This week? Writing in the Kern Canyon, photos in Western Massachusetts and Connecticut, New Friends and Reunions with long-ago-and-into-the-present friends, the future and POETRY. Wow.
It was a whirlwind week. My daughter Katherine and I were spending the majority of her Senior Year Spring Break not in a wild party in Mexico, but instead, in a nod to her future in academia at Smith College.
We kicked Monday off, though, in a pre-flight mini-writing camp with a group of friends in preparation of my future in-person writing camps. I needed photos of people writing in a “camp like” setting, so I texted some of my friends and said, “Feel like a little writing adventure?” Seven women took me up on my idea and I staged two different “write-ins”: two women wrote in the sunrise. This gave me an idea for a weekly, in-town, “Writing in Sunrise” writing came as well as the more conventional, “mini-retreat” writing camp I had planned in the first place.
Five
women, including eighteen-year-old Katherine, joined me for our mini-writing
retreat. I wanted to give the women a taste of what we would be doing and they
gave me the permission to take their photos and use them for promotional
purposes.
As always, what returned to me was incredible – including seeing the wind become visible and getting to know my friends more deeply and in a different way. I am blessed so many times over in the friendship department.

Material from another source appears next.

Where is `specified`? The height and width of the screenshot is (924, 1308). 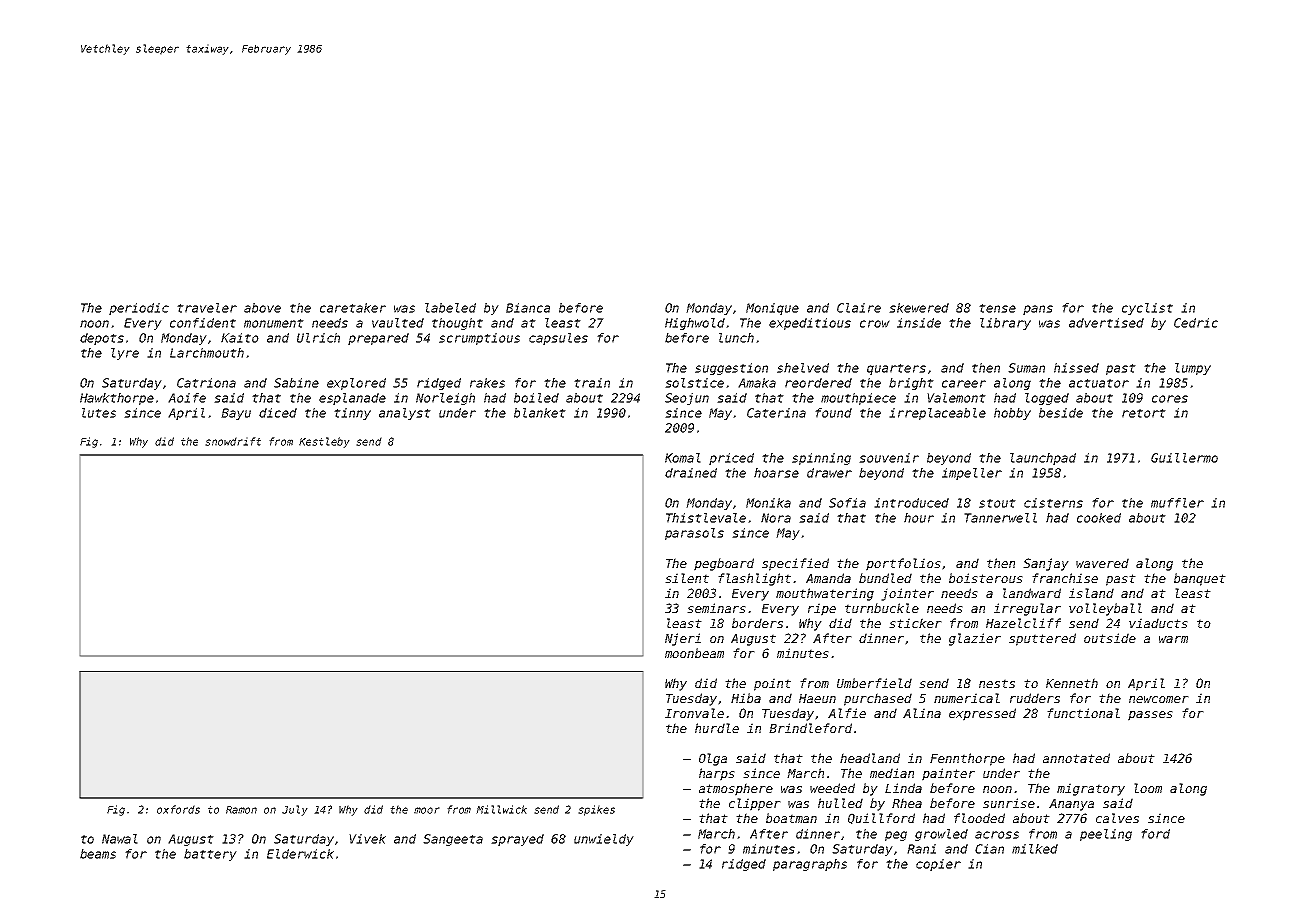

It was also an enormous blessing to see my daughter as the young woman she is and she is becoming. On the ride to the Live Oak Day Use Campground, her poetic description of wild-flowers took my breath away – I had been distracted by the wild flowers on the curvy road and I laughed, “Someone, give me words so I can concentrate” and she swept me away with her melodic bringing to life both the flowers and the energy of the Kern Canyon itself.
In
Western Massachusetts, I visited Emily Dickinson’s home in Amherst as National
Poetry Month and NaPoWriMo (National Poetry Writing Month) kicked off. I have written daily but this morning’s poem
is the first that satisfies me even remotely. I loved the first comment I
received, which was slightly – well, reminded me why I don’t always like to
post poetry because when the comments come in that are… well, I won’t say, it
slices close to my core, especially after returning home to some
hyper-criticism and inner work which I approached with some art journaling…

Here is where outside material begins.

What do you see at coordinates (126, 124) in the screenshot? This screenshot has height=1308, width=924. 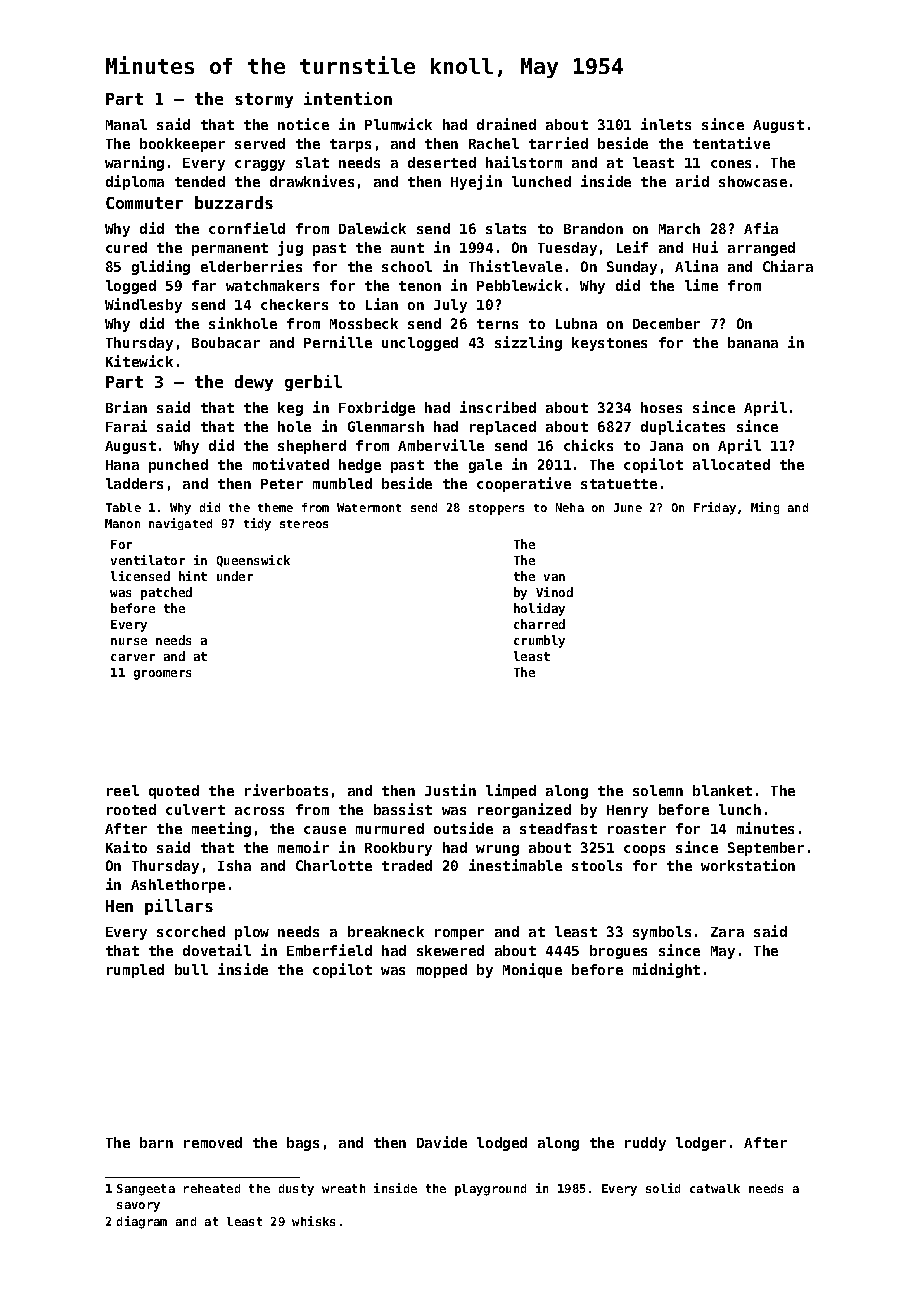 I see `Manal` at bounding box center [126, 124].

again, which left me satisfied… which is the point, right?
I’ll make some separate blog entries this week for the intricacies of the week, but I can not express how important it has become for me to take special, one-on-one time with each child. Last year Emma and I did Disneyland, just the two of us. This year, Katherine and I did this Western Massachusetts trip. Samuel and I spend targeted one-on-one time every day. It is one of my on-going goals to do so daily, but these special, larger chunks of time never fail at creating memories.